Plaintiffs filed with us a motion to dismiss defendants' appeal. We denied the motion without prejudice.
On this appeal defendants contend that the judgment entered by the trial court was beyond the jurisdiction of the court, and was a void judgment because, contrary to the stipulation of the parties, (1) it included interest in the amount of $3,205.84, and (2) it failed to include the provision for stay of execution. As a void judgment, defendants argue that the judgment became subject to collateral attack through defendants' motion to quash and vacate the levy of execution and to declare the judgment void. Plaintiffs assert that the defendants are seeking to appeal from a valid judgment based upon stipulation of the parties; that such a judgment is not appealable and, furthermore, that the judgment had become final and not subject to appeal or to a motion to vacate as of the date defendants filed their motion in the trial court, to wit, June 26, 1975. But defendants' appeal is not from the judgment in either form or substance. Defendants' appeal is from a post-judgment order.
We start with the principle that a postjudgment order which affects the judgment in some manner or in its enforcement is an appealable order. (Lovret v. Seyfarth (1972) 22 Cal.App.3d 841, 101 Cal.Rptr. 143.) ‘Orders made to enforce a judgment or to prevent its enforcement are appealable. The principle is that an order which affects enforcement of the judgment is appealable whether it favors the judgment creditor or the judgment debtor. “ (Lovret, supra, 22 Cal.App.3d 841, at p. 852, 101 Cal.Rptr. 143, at p. 150.)
It seems clear that a trial court's order denying a motion, made after judgment, to vacate and quash a levy of execution and to vacate the judgment as being void is an appealable order. (Code Civ.Proc. s 904.1, subs. (b); Macario v. Macario (1929) 208 Cal. 601, 283 P. 291; Ford v. Superior Court (1973) 34 Cal.App.3d 338, 109 Cal.Rptr. 844.)
The basic issue involved in the instant case is that of the status of a judgment that granted relief to plaintiffs beyond that provided by the written stipulation of the parties. Plaintiffs, however, take the position that the judgment as entered was in compliance with the stipulation of the parties on the theory that the parties intended for prejudgment interest to be allowed from the date of January 1, 1969 to the date of judgment, at which time interest on the judgment would automatically follow from the date of entry.
But in our view, the stipulation is quite clear that the judgment was to contain only prejudgment interest in the sum specified of $9,178.66. The stipulation provides for no other interest. Any additional interest contemplated by the parties could only be that which attaches as a matter of law to a judgment once it is entered. The trial court's award in the judgment of the additional sum of interest of $3,205.84 was clearly beyond the stipulation of the parties.

..............................

AIM OF THE TASK
In the court opinion, reproduce the stretch from "It seems clear" through "109 Cal.Rptr. 844.)", swapping "appealable" for "reviewable".

SOURCE DATA
..............................

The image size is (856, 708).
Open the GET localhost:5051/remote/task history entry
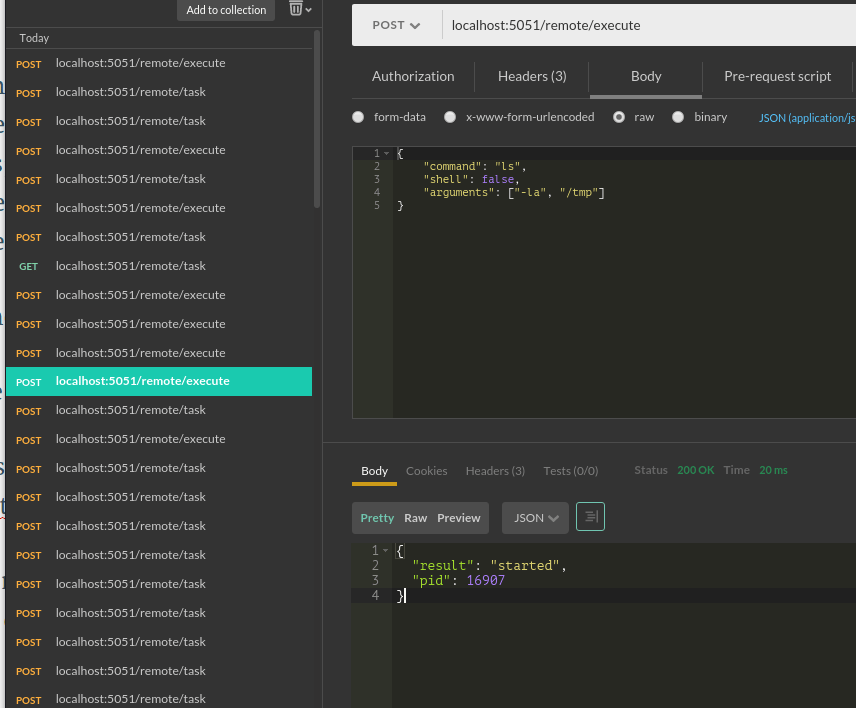pyautogui.click(x=130, y=266)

..............................

RESULT
It seems clear that a trial court's order denying a motion, made after judgment, to vacate and quash a levy of execution and to vacate the judgment as being void is an reviewable order. (Code Civ.Proc. s 904.1, subs. (b); Macario v. Macario (1929) 208 Cal. 601, 283 P. 291; Ford v. Superior Court (1973) 34 Cal.App.3d 338, 109 Cal.Rptr. 844.)